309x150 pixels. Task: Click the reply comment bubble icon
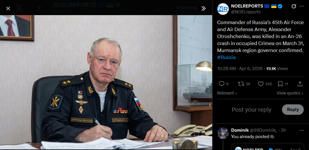[x=222, y=84]
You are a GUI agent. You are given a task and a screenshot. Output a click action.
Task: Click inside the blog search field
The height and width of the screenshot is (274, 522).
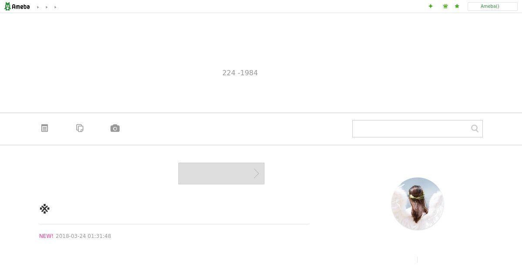click(x=411, y=129)
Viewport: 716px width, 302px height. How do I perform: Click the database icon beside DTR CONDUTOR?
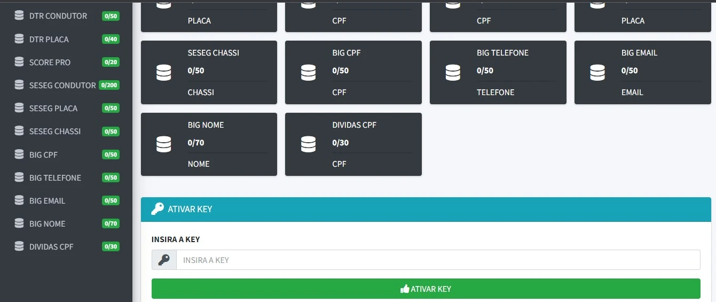[x=19, y=16]

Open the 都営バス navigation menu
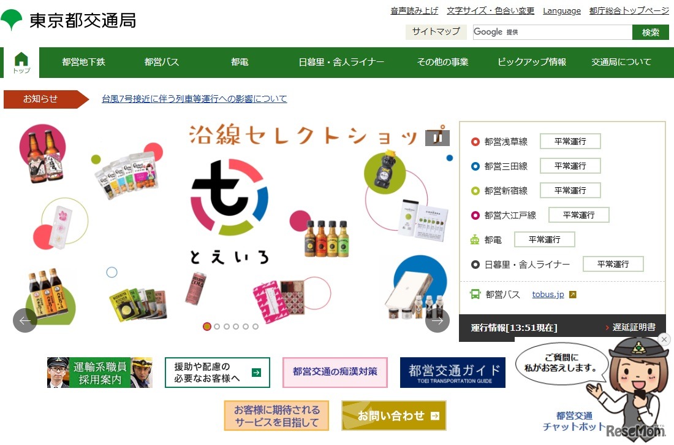point(162,62)
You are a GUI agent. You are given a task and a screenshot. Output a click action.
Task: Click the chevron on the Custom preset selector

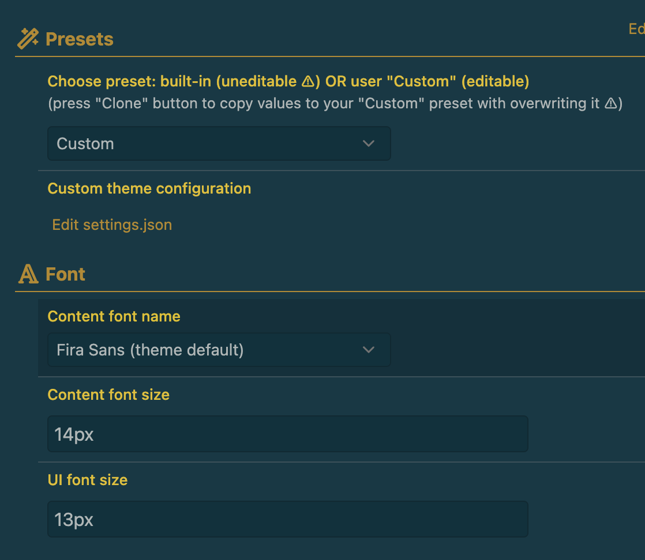point(369,143)
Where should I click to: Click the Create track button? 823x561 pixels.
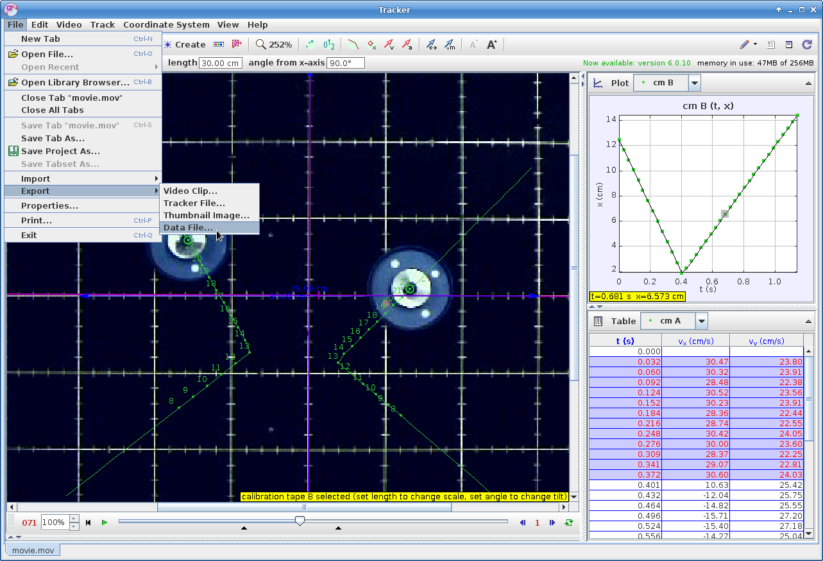point(185,44)
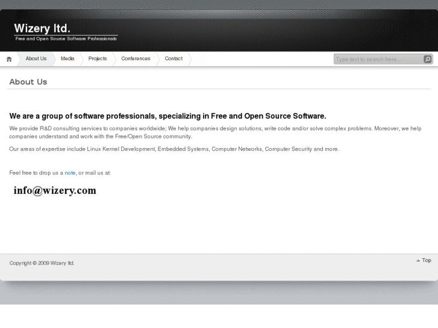The height and width of the screenshot is (328, 438).
Task: Click the Free and Open Source tagline
Action: click(66, 39)
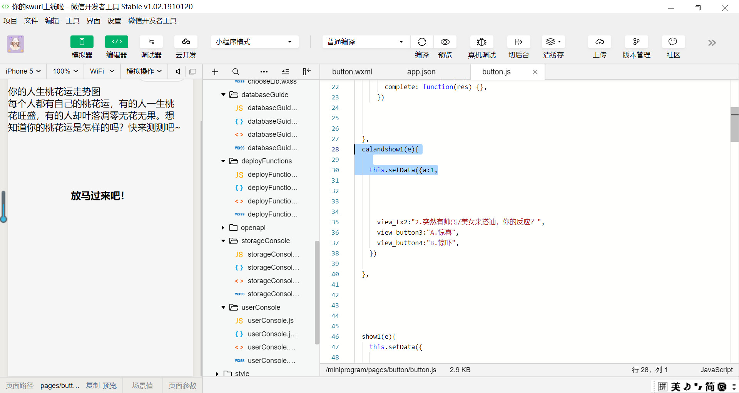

▶ [Task to complete]: Nothing but the pictures is to be left out; repeat the data exactly.

▶ [Worked solution]:
309x150 pixels. Task: Click the reply comment bubble icon
[x=222, y=84]
You are a GUI agent. You are given a task and a screenshot. Output a click action.
Task: Click inside the blog search field
The height and width of the screenshot is (274, 522).
click(x=411, y=129)
Viewport: 716px width, 302px height. How do I perform: Click the database icon beside DTR CONDUTOR?
[x=19, y=16]

Open the 都営バス navigation menu
point(162,62)
You are a GUI agent. You are given a task and a screenshot. Output a click action.
Task: Click the chevron on the Custom preset selector

point(369,143)
Where should I click to: Click the Create track button? 823x561 pixels.
point(185,44)
The height and width of the screenshot is (328, 438).
Task: Click the Free and Open Source tagline
Action: click(66, 39)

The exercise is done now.